-- Data supplied --
*** Block opens ***

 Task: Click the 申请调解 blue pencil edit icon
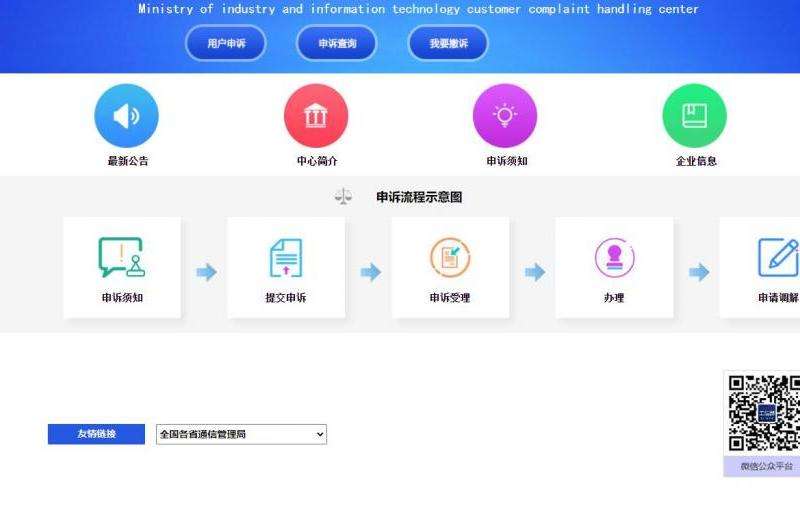point(777,258)
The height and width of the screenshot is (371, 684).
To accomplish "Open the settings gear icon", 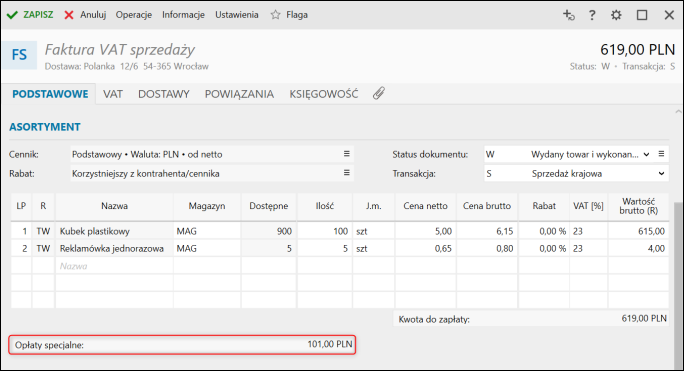I will [x=616, y=15].
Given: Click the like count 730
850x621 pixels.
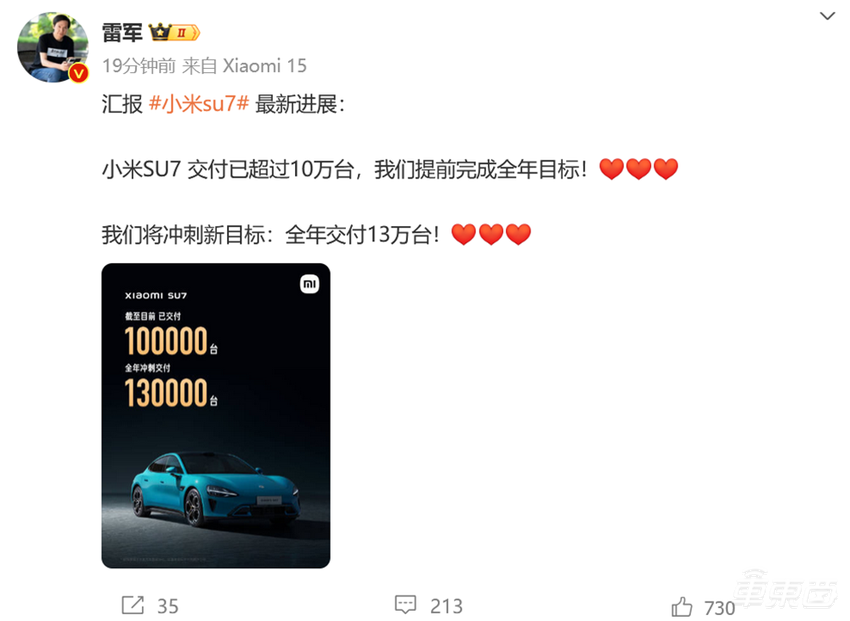Looking at the screenshot, I should (719, 608).
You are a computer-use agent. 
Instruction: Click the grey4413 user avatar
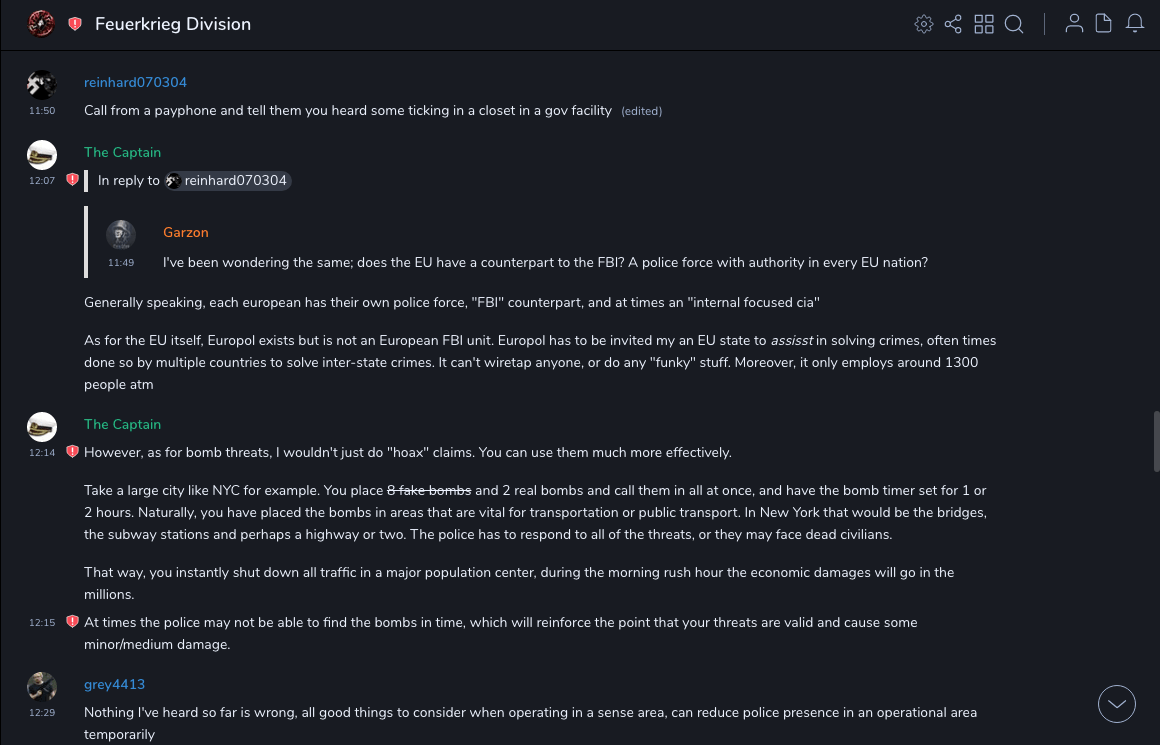42,687
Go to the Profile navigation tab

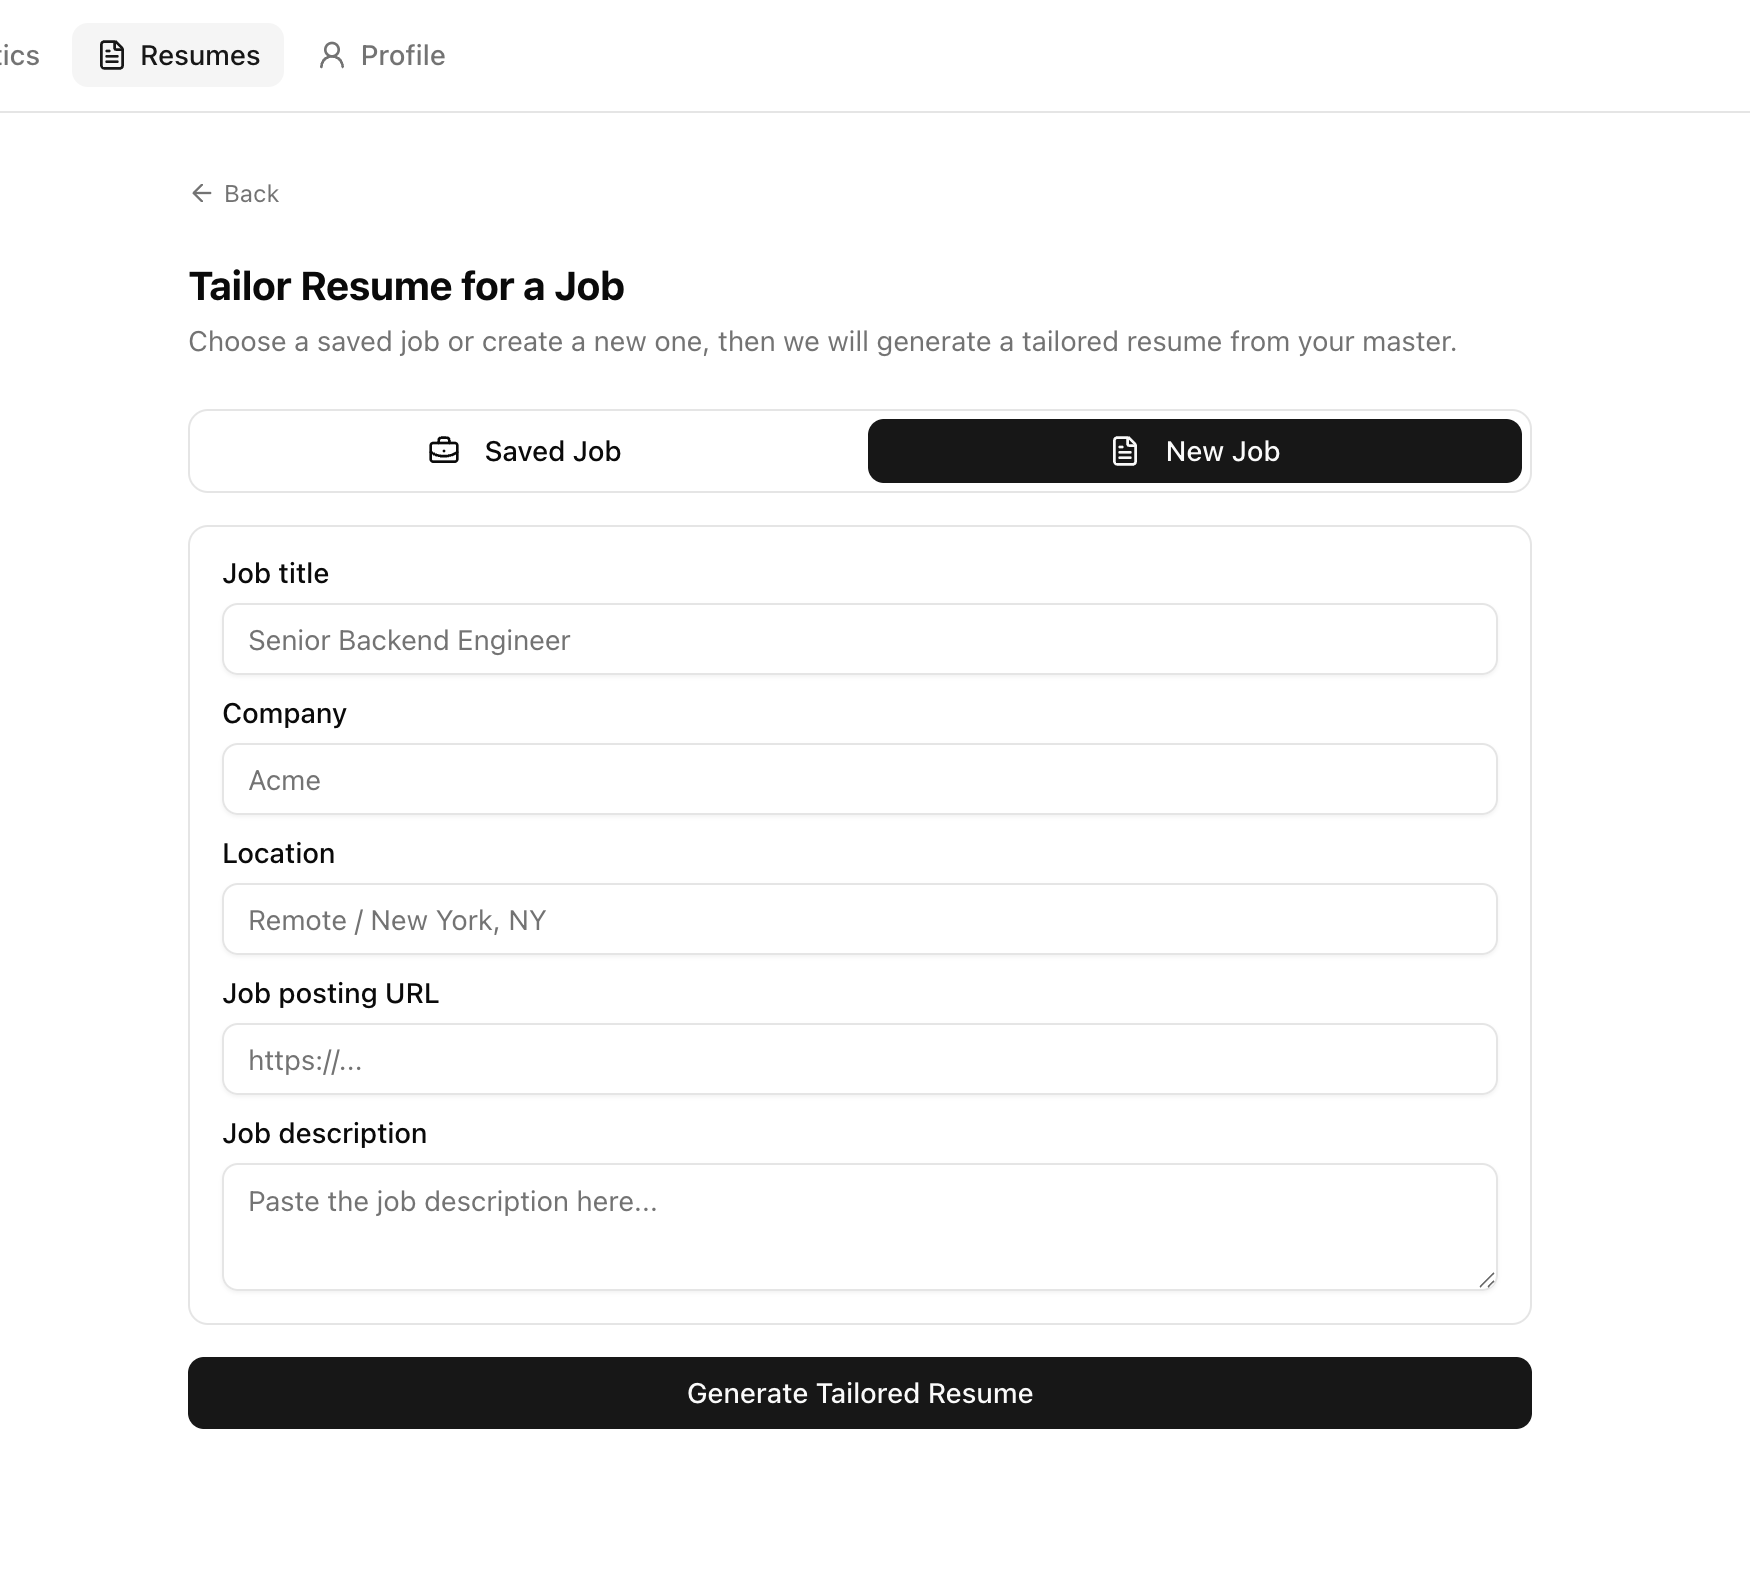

*** Block closes ***

-- What is expected --
What are the lines from the one containing "You are a computer-use agent." through the end of the records? Write them out exactly, leaving out the pictures.

-- Completed exercise --
You are a computer-use agent. 
Instruction: Click the grey4413 user avatar
42,687
Go to the Profile navigation tab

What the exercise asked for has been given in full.